*Document text:*
>>>>
Inter-rater variability in the assessment of positioning quality in chest x-ray images

Congress:

ECR 2020

Poster Number:

C-05601

Type:

Scientific Exhibit

Keywords:

Multicentre study, Observational, Not applicable, Quality assurance, Comparative studies, Digital radiography, Thorax, Professional issues, Artificial Intelligence, Chest

Authors:

M. Englmaier¹, D. Sasse¹, D. Pfeiffer¹, M. Kotnik², L. Lin², H. J. Lamb², J. Conradsen³, J. Fløtten³, N. Wieberneit⁴; ¹Munich/DE, ²Leiden/NL, ³Herning/DK, ⁴Hamburg/DE

DOI:

10.26044/ecr2020/C-05601

DOI-Link:

https://dx.doi.org/10.26044/ecr2020/C-05601

Fig. 5: Distribution of image ratings for rotation, 2 raters Hospital 3

Fig. 6: Confusion matrix comparing rating of 2 readers, Hospital 1, for completeness of...

Fig. 7: Distribution of image rating for upper edge of image, 2 readers Hospital 1

Results

The assessment by the readers across all hospitals was generally in fair to moderate agreement (Fleiss’ kappa 0.32 to 0.5), as shown in table 1. The agreement between the two readers from each hospital was in the same order of magnitude, with some exceptions.
<<<<
*Collection entries:*
>>>>
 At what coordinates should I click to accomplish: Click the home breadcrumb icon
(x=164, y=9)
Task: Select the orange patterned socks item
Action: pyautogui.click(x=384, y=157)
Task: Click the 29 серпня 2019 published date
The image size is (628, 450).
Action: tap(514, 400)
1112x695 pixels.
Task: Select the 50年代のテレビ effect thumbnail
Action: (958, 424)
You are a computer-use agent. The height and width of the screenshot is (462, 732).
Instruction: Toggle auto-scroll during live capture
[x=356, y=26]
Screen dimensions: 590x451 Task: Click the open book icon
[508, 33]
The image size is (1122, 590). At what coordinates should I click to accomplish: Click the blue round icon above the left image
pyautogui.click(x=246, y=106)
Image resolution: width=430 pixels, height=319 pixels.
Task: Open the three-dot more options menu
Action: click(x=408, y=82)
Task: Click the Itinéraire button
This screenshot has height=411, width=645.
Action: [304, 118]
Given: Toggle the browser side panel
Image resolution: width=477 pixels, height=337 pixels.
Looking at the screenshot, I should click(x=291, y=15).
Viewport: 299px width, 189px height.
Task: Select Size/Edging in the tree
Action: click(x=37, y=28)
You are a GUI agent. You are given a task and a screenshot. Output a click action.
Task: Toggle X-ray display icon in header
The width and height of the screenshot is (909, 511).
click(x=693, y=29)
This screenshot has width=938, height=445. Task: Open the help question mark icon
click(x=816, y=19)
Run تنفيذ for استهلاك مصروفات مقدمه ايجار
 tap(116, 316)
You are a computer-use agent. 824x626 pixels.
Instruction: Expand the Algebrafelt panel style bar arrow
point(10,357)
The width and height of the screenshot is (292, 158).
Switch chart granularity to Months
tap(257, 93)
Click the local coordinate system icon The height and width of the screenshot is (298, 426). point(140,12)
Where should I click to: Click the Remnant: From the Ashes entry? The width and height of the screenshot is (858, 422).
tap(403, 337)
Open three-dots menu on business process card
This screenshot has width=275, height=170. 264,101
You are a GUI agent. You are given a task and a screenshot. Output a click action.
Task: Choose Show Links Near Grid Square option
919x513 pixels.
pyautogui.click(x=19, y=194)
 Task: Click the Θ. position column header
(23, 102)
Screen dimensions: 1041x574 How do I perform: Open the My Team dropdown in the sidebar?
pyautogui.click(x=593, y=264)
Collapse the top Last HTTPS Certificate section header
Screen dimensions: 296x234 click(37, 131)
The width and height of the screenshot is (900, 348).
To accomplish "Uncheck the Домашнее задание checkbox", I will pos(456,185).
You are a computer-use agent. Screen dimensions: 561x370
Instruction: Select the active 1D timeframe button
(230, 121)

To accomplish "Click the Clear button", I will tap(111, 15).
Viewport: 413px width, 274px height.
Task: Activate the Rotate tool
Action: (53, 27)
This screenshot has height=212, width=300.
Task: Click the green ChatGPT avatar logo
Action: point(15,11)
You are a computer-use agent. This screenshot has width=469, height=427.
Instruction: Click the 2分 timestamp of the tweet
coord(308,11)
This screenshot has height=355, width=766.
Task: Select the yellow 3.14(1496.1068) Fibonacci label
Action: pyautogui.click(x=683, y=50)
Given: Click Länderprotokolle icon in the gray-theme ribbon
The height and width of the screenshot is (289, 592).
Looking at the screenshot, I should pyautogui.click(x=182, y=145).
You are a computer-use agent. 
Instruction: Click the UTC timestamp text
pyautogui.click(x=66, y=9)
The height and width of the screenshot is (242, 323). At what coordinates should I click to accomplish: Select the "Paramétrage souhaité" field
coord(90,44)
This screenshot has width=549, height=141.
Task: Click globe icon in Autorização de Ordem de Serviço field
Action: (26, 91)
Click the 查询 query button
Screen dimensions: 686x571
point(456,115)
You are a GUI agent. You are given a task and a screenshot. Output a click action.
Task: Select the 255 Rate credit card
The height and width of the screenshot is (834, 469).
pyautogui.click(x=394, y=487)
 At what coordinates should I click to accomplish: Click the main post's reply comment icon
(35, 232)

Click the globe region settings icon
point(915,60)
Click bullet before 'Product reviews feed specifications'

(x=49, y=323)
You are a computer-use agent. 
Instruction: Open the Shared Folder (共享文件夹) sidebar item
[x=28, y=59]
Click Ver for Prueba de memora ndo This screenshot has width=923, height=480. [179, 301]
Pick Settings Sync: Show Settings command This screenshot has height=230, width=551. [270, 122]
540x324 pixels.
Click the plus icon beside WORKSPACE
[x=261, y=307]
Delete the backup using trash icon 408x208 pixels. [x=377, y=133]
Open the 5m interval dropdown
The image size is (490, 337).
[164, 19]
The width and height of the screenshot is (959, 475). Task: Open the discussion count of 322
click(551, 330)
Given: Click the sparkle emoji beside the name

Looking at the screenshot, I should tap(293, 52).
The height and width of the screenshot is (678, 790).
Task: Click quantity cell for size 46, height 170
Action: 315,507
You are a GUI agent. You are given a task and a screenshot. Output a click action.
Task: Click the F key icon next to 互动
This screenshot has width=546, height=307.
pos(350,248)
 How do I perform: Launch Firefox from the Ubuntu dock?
<<<<
*Activity:*
Carry on the chest x-ray positioning study text from its last sentence, keeping to its subject and tone.

*Final answer:*
Table 1: Kappa values across hospitals (overall) and readers at
respective hospital

Image quality aspect	Overall	Hospital 1	Hospital 2	Hospital 3
FOV North	0.46	0.57	0.42	0.21
FOV East	0.5	0.48	0.27	0.49
FOV West	0.43	0.36	0.17	0.47
FOV South	0.49	0.57	0.51	0.46
Rotation	0.32	0.08	0.42	0.37
Inhalation	0.43	0.15	0.34	0.6

Interpretation: 0.01 – 0.20 slight agreement, 0.21 – 0.40 fair agreement,
0.41 - 0.60 moderate agreement, 0.61 – 0.80 substantial agreement,
0.81 – 1.00 almost perfect agreement.

The least agreement in the assessment was observed for patient rotation with a kappa value of 0.32 across sites and values as low as 0.08 within hospitals. This can partly be attributed to the fact that readers not only assessed whether the clavicles where symmetric to the center line of the spine, but also rated the severity of the asymmetry as inadequate or unacceptable. Here, the rating varied considerably, as shown in Fig 5. When evaluating the data only with respect to rating as symmetrical or asymmetrical, the agreement was significantly higher, reaching substantial agreement in some instances (Kappas 0.24-0.73). Similar observations were made for inhalation, as illustrated in Fig. 6. Kappa values were increased to 0.44-0.69, when complete and incomplete assessment were analyzed only, without differentiating between inadequate and unacceptable.

Significant differences were also seen in the field of view, indicated by the distance between lung fields and image edge, especially that perceived as too wide. An example of the ratings in given in Fig. 7.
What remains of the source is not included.